Balas dendam, dia nepuk belakang kepalaku, hampir bikin aku kehilangan keseimbangan dan jatuh dari meja.
'Woi, bisa aja aku jatuh nih.' Aku mendesis.
'Bisa aja aku berdarah.' Dia balas mendesis.
'Nggak sekeras itu juga.'
'Tanya aja lengan gue.'
'Jangan lebay.'
'Kamu jadi nyebelin dan suka ngatur ya? Jangan sampe gue jahit lidah sama tangan lo balik.' Sambil bergumam, dia ngusap lengannya lagi, ngebantu aku buat duduk tegak lagi.
'Berani nggak lo?' Aku nyengir, nantangin dia. Dia ngambil piringku dan nawarin aku gigitan setelah dia selesai makan.
'Kamu itu nyebelin banget tau nggak?' Dengan nada meremehkan biasanya, dia balik lagi ke Ruben yang kebingungan ngeliat kita kayak gini.
'Ngomong-ngomong, semuanya udah beres. Kamu nggak usah khawatir. Aku nggak akan ngebuang kamu ke api. Aku udah atur semuanya.' Dia menghela napas.
'Jujur, kupikir kamu nggak punya otak, cuma haus darah doang, Sebastian.' Aku cekikikan, ngusap lengannya yang sakit sementara dia nyuapin aku.
Alisnya mengerut dalam, 'Woi. Gue kan jagoan paling mematikan kedua di dunia bawah. Jelas butuh lebih dari sekadar haus darah.'
'Iya deh iya, terserah.' Sambil bersenandung, aku ngibasin tangan, ngabisin makanan dan nyenderin kepala ke bahunya. Dia genggam tanganku dan ngegenggamnya erat dengan penuh kasih.
Gelombang relaksasi nyebar di pembuluh darah kita waktu jiwa kita bersatu kayak badan kita, nemuin kedamaian dalam diri masing-masing. Senyum nggak sadar muncul di bibir kita.
Seolah nggak ada yang lain di dunia ini, aku ketemu tatapan matanya yang natap mataku. Setelah ngeliat tatapannya, aku inget hal paling penting.
'Ah, Ruben, aku lupa tiap hari.

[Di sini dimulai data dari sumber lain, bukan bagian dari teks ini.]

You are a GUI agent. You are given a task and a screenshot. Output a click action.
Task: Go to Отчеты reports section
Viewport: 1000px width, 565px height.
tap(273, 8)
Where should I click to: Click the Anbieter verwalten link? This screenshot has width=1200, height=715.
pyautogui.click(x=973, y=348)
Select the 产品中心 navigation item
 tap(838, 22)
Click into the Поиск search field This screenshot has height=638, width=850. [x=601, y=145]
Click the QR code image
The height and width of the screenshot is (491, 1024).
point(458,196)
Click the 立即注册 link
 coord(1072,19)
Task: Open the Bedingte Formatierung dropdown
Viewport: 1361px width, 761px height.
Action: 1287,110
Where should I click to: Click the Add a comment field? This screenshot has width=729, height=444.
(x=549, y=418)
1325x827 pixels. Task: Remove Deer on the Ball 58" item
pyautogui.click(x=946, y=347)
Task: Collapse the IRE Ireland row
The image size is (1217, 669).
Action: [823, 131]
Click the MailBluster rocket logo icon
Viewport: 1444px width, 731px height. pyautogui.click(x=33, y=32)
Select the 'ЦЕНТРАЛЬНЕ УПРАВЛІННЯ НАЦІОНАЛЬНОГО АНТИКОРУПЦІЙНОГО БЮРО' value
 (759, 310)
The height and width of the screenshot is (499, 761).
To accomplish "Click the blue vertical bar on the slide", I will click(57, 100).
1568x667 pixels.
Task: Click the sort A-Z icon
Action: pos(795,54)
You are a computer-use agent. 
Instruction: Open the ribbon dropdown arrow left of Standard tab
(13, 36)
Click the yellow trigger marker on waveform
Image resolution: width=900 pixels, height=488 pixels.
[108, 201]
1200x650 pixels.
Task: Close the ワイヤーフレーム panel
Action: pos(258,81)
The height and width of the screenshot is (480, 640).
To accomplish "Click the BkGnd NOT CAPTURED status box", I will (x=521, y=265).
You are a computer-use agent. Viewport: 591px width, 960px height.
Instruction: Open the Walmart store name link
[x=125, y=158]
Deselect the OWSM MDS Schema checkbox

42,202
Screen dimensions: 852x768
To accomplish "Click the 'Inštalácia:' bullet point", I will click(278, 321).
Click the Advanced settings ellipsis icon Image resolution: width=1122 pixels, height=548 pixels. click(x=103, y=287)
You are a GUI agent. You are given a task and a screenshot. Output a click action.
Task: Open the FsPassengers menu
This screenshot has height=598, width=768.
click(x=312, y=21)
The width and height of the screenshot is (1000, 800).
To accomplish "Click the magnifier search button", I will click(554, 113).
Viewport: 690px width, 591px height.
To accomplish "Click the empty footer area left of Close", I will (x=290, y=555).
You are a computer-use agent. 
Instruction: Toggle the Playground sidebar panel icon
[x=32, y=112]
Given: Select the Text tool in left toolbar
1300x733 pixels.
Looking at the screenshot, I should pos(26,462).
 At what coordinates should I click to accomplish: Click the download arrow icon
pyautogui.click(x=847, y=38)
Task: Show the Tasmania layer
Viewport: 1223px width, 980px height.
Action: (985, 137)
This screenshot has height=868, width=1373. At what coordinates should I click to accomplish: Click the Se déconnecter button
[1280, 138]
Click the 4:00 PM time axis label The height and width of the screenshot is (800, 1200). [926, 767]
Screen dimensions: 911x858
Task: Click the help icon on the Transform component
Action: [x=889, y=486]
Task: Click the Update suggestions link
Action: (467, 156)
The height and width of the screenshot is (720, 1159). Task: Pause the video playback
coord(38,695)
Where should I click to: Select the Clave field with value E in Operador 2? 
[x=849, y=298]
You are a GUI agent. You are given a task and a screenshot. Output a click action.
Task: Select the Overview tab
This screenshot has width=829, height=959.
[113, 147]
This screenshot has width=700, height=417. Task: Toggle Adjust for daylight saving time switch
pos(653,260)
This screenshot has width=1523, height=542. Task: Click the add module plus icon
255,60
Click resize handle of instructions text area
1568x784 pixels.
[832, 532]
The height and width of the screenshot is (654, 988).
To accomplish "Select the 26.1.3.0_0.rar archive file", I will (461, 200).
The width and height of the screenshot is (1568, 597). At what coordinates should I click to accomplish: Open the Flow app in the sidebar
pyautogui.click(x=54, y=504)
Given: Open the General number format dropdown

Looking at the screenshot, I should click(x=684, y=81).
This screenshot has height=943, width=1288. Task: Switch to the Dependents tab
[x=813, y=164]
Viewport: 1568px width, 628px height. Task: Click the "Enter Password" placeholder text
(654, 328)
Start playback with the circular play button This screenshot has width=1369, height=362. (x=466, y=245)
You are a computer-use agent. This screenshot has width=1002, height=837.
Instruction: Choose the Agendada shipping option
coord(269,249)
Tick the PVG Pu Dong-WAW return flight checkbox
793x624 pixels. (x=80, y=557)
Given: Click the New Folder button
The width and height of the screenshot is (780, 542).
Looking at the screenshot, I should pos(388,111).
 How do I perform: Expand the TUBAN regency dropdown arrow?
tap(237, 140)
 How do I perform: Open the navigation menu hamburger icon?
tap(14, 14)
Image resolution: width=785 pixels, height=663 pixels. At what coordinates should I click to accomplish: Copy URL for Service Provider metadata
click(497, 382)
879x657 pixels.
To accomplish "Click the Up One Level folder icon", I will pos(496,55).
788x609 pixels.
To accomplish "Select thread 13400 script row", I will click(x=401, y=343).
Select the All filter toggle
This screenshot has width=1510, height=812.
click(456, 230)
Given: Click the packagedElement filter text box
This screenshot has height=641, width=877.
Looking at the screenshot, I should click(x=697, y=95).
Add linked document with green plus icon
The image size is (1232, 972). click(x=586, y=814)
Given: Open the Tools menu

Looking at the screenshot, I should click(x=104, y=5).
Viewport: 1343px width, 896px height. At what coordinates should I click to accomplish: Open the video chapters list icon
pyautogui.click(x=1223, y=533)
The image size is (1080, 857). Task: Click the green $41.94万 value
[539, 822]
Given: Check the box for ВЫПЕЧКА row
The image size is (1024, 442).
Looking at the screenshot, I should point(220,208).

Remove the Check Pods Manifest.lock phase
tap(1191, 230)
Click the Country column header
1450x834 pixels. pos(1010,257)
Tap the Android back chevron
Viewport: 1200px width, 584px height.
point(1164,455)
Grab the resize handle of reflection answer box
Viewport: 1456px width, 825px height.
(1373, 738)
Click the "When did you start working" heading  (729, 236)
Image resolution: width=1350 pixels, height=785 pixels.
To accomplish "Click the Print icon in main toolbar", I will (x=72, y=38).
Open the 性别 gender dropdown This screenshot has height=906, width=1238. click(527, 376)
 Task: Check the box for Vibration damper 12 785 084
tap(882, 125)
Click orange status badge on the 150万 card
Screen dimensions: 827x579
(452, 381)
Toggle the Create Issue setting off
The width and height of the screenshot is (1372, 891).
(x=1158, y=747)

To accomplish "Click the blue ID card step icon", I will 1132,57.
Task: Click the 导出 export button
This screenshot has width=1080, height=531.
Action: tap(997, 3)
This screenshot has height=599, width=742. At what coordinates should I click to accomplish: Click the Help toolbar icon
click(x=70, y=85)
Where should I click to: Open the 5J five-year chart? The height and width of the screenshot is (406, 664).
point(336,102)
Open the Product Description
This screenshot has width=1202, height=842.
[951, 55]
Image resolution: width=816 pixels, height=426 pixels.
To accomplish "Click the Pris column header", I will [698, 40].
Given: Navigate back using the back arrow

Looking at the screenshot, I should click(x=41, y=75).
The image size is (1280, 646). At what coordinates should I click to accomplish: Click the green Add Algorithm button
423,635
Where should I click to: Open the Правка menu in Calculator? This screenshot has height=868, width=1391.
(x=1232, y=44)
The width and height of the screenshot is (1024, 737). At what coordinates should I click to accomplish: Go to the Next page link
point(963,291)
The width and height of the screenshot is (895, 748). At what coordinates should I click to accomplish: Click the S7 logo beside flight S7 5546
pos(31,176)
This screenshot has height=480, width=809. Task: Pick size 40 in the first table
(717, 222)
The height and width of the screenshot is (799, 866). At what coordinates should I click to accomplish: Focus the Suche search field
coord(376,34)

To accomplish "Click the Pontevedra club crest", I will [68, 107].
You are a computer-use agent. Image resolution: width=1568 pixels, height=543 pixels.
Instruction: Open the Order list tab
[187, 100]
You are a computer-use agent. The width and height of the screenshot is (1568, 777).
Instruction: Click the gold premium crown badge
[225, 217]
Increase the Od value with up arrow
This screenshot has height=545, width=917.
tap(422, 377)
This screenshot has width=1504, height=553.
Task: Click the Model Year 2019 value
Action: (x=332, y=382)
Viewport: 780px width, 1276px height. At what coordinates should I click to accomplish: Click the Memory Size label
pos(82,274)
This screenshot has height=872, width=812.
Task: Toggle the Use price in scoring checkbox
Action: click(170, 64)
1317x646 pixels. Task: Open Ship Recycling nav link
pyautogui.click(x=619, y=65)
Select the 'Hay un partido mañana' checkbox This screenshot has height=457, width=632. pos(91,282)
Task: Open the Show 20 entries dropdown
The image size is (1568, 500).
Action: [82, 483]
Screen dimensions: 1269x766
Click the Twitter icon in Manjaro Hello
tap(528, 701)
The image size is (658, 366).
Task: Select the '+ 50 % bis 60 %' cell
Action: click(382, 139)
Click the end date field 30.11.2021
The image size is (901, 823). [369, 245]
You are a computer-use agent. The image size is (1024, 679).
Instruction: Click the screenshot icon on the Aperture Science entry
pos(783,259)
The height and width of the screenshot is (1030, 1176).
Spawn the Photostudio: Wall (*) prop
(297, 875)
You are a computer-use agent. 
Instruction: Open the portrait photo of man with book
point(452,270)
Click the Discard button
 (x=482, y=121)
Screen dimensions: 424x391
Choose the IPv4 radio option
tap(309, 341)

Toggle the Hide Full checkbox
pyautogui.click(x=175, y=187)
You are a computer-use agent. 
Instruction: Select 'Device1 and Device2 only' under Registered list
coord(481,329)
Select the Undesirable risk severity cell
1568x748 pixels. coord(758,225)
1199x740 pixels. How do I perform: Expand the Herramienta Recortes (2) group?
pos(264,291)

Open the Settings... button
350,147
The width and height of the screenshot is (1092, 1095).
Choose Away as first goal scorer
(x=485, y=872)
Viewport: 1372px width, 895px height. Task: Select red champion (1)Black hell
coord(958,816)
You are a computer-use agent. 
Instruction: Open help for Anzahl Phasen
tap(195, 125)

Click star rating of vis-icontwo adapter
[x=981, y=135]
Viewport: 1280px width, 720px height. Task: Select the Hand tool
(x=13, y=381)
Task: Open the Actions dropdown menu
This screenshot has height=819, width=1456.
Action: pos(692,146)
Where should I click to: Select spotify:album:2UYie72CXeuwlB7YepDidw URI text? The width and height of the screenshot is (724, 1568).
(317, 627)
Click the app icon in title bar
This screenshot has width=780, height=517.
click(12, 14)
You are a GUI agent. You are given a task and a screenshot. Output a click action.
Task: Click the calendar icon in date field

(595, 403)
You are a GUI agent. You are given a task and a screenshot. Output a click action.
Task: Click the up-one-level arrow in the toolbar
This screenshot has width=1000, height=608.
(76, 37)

Orang ini udah ngerusakin hapenya dan nggak punya cadangan juga.' Aku manggil buru-buru, ngibasin tangan ke Ruben sebelum natap tajam ke Sebastian yang pura-pura nggak nyadar.
Nggak akan ada kejadian ini kalau dia nggak ngerusakin hapenya dan nonton video itu dan nggak salah paham sama sesuatu yang seharusnya dia- lupakan. Nggak penting.
'Kamu punya video pengakuanku nggak, aku mau Sebastian nonton.' Kataku, penasaran pengen liat reaksi Sebastian.
'Ada kok, nih.'
'Berarti kamu nggak akan pernah ninggalin dia?' Asad nanya tegas lagi.
Brak, aku ngegebrak meja, berdiri lagi, natap dia tajam, benci banget sama dia sambil menggeram, 'Nggak akan.'
Sebastian kaget waktu ngeliat video itu, dia nggak nyangka aku ngelakuin itu, ditambah penyesalannya karena dia salah besar.
'Ya Tuhan, kamu nampar dia?' Dia nanya, ngulang adegan itu lagi.
'Iya.'
'Dia aktingnya jelek jadi kita bikin natural dan lihat gimana sempurnanya sekarang.' Ruben nyengir, ngelirik ke aku.
Sambil ngangguk, aku meluk lengannya dengan cekikikan, 'Sekarang aku mulai mikir aku beneran ngelakuin sihir hitam ke kamu.'
'Setuju.' Kedua saudara itu bilang barengan.
Aku nggak bisa lagi berdebat, kita semua saling bertukar pandang geli dan akhirnya cekikikan.